1. Define the problem
Defining the problem correctly plays a huge role. And often you would see people overlooking this step. You need to take into consideration many questions when trying to assess the need for your organization. What is the main objective? What is it that you are trying to predict? What are the features? Is it going to be offline learning or online learning (for offline learning, you have a static dataset whereas, for online learning, you are learning as the data comes in)? What kind of problem is it? Clustering? Binary classification? Multiclass classification?
So, as you can see, it involves a lot of discussions, going to and fro, changing the spec sheet, and so on. It is also worthy to remember that not every problem can possibly be solved effectively. A model is only as good as the training data. And it also makes the underlying assumption that future behavior is going to be similar to the past which is simply not true always.
2. Collect the data
The previous step is mostly a planning phase, data collection can be considered as the first real step towards developing a model. You ought to make sure that you have “quality” data as the success of the whole project is very much dependant on it. You also have to make sure that you have enough data for the training phase as most of the complex models are pretty ill-famous for being sample-inefficient.
3. Come up with a ‘good’ performance metric
Choosing a ‘good’ measure of goodness of the model is equally important, if not more. Countless performance metrics have been proposed over the years, some being fairly simple and intuitive, while some being relatively more complex. Some are also curated specifically for certain types of tasks. So it’s your task to use or come up with a metric that can be related to the type of problem that you are facing and aligned with the higher-level goals of your business.
4. Set an effective evaluation protocol
Now that you have prepared all the prerequisites, you now need to focus on how you are going to measure the progress.
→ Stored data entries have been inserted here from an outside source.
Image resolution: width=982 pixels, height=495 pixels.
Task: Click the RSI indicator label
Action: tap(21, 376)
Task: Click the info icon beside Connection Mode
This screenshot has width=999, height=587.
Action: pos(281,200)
Many evaluation protocols are popular among data scientists. Among them keeping a validation set completely separate from the training and testing is very popular. Other evaluation methodologies include K-Fold validation and iterated K-Fold validation with shuffling.
5. Prepare the data
Data preparation in itself is a very big topic that involves many intermediate steps. You need to deal with the missing data. You need to think about feature scaling as models often perform better and converge quicker when the features are of the same scale. You also have to consider dropping or adding features (often called feature engineering) depending on their informativeness. Sometimes you would also find yourself tweaking the categorical features.
6. Create a benchmark model
The goal of this step is to develop a baseline model, to which you are going to compare any subsequent model. Creating a benchmark model is required for making the whole process measurable, comparable, and reproducible.
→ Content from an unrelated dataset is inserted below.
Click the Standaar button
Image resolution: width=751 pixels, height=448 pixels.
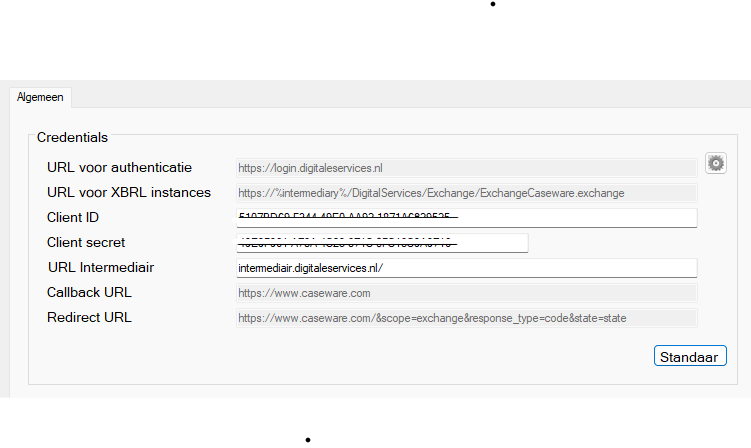(690, 356)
7. Tune and optimize the model
Now that we have a baseline to which we can compare our actual models, we move on to finding and developing better models. Finding a ‘good’ model can be a daunting task provided we have a bazillion different models and methodologies. Finding and discovering the right set of hyperparameters also have a huge impact on the performance of the models.
Conclusion
We have broken down the whole workflow of developing Machine Learning-based applications and studied them. It’s not necessary that every organization have to follow this strict set of rules to a tee. Organizations have different internal structures, and hence they might want to merge multiple phases into one or decompose some phases even further. It’s completely up to your organization as to how much emphasis you want to put on it.